Methylglyoxal is one of the side products of glycolysis that reacts with such biologic compounds as DNA, RNA, and protein in cells.19 Modifying DNA by means of methylglyoxal induced single-strand breaks and DNA-protein cross-link and cytotoxity.19 GLO1 is ubiquitously distributed in all mammalian cells and plays an important role in catalyzing the formation of S-D-lactoylglutathione from methylglyoxal and glutathione.20 Some groups have reported that tumor tissue expressed higher GLO1 activity than normal tissue. In particular, abnormal expression or activity of GLO1 has been demonstrated in human colon, renal, and prostate cancers.21-24 Thus, the increase of GLO1 expression has been shown to be associated with increased proliferative activity of the tumor. In this study, we found that, in antitumor agent-resistant leukemia cells, GLO1 was frequently overexpressed (Figure 1, Tables 1 and 2). Further, we found that GLO1 activity was also higher in CPT-resistant human colon cancer3 (HT-29/CPT) and CPT-resistant human gastric cancer cells3 (St-4/CPT) than their parental cell lines (data not shown). Because these mutant cell lines were cell populations that survived after treatment with an anticancer agent, it is possible that the development of drug resistance is accompanied by this overexpression of GLO1. These results suggested that GLO1 could be not only a tumor marker but also a drug resistance marker.

We further investigated the effect of GLO1 on antitumor agent-induced apoptosis in the human T-cell leukemia Jurkat cells. We showed that overexpression of GLO1 conferred resistance to ADM and VP-16 (Figure2B). Antitumor agents, such as ADM and VP-16, induce apoptosis through caspase activation in a number of leukemia cells. In GLO1-overexpressed cells, the activation of caspase-3–like protease after drug treatment was significantly suppressed (Figure 2C). Similar results were obtained with the GLO1-transfected HT-1080 human fibrosarcoma cells (data not shown). These results indicated that GLO1 blocked a signaling pathway of antitumor agent-induced apoptosis at a step upstream of caspase activation.

At present, we do not know the target(s) of GLO1 responsible for apoptosis induction. One possibility is that GLO1 inhibits apoptosis by detoxifying methylglyoxal, because methylglyoxal modifies cellular macromolecules and causes damage to the cells. Correspondingly, we found that treating of U937 cells with methylglyoxal induced caspase activation (data not shown). However, we could not exclude the possibility that GLO1 could modify other unidentified factor(s) that play critical roles in apoptosis induction. At least, it is not likely that GLO1 inhibits the accumulation of the drugs because, in the GLO1-overexpressed UK711 cells, initial DNA damage was induced to the same extent as in parental U937 cells.5 Further studies are needed to clarify the role of GLO1 in this process.

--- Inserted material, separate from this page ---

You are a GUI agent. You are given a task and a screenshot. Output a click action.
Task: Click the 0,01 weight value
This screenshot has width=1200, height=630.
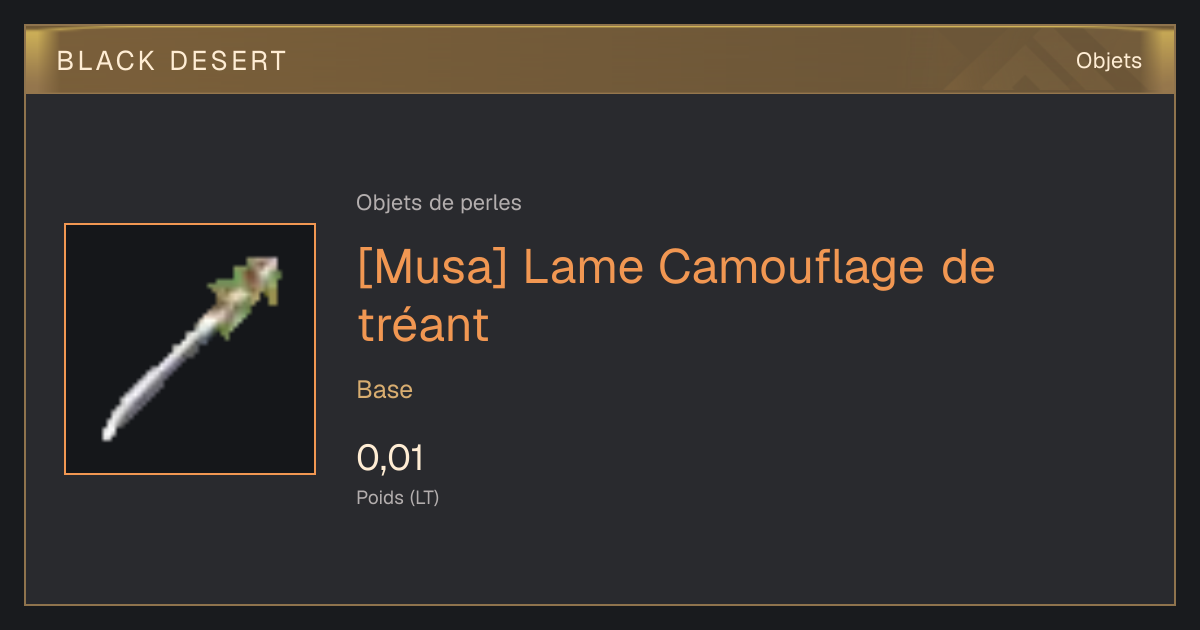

GLO1 inhibitor diesters such as BBGC andS-(N-Aryl-N-hydroxycarbamoyl) glutathione diethyl ester have potential antiproliferative activities in vitro and in vivo.12,25 Our results suggest that a GLO1 inhibitor could be an effective modulator of apoptosis resistance to antitumor agents for the following reasons. First, overexpression of GLO1 may frequently occur in apoptosis-resistant leukemia cells. Second, the GLO1 inhibitor selectively sensitized ADM- and VP-16–resistant cells with high GLO1 expression. Because the expression of GLO1 was shown to be lower in normal tissue than in tumors, the inhibitor compounds could be beneficial for clinical reversal of drug resistance.

In summary, our studies indicate that GLO1 is an apoptosis-resistant factor in leukemia cells and that a GLO1 inhibitor is capable of reversing apoptosis resistance. Further studies will elucidate the target of GLO1 that is responsible for the induction of apoptosis.

We thank Drs H. Seimiya, N. Fujita, and A. Tomida for helpful discussions.